Just as I thought the story had died down, the New York Times carried a story about how uprisings inspired by successes in Tunisia and Egypt have appeared all over the Middle East.[1]

While unloved dictators are being overthrown, I see little indication of a realization that the problem is much more hierarchy than it is which particular persons occupy which positions of illegitimate power. It is dangerous ever to presume agreement among anarchists, but probably a lot of us see the Obama administration seeking desperately not to be on the wrong side of whomever they think will prevail so that they can preserve some semblance of U.S. imperial influence.

Egypt’s army is now in charge there. Apparently revered and trusted by the Egyptian people, it has historically been bought off by the U.S. and has participated in Israel’s oppression of Palestinians.[2] Such policies seem unlikely to be popular with ordinary people anywhere in the Middle East, but it seems likely that at minimum, the army will seek to preserve at least the position it had in Egyptian society under Mubarak, a position enhanced by U.S. aid.

I’m guessing there will be more of this in a desperate U.S. bid to protect Israel—as well as access to oil. Which means that people will not have control over either their own resources or their government’s policies toward Israel and Palestine. Which means that control of resources (property)—the essential factor for power in capitalist relations—will continue to protect the positions of those at higher levels in social hierarchy. Which means that it is only a matter of time before today’s winners are discredited.

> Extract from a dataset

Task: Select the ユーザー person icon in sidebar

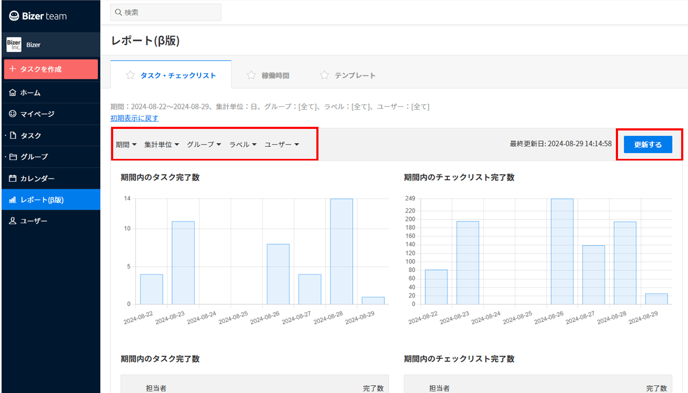Action: click(13, 221)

  1. [1]Neil MacFarquhar, “Unrest Spreads, Some Violently, in Middle East,” New York Times, February 16, 2011
  2. [2]Juan Cole, interview on Democracy Now!, “Egypt is a Praetorian Regime,” January 28, 2011; Juan Cole, “Egypt’s Class Conflict,” Informed Comment, January 30, 2011; Haaretz, “Egypt opposition figure: Peace treaty with Israel is ‘rock solid’,” February 6, 2011.; Joshua Mitnick, “An anxious Israel watches neighboring Egypt unravel,” Christian Science Monitor, January 30, 2011.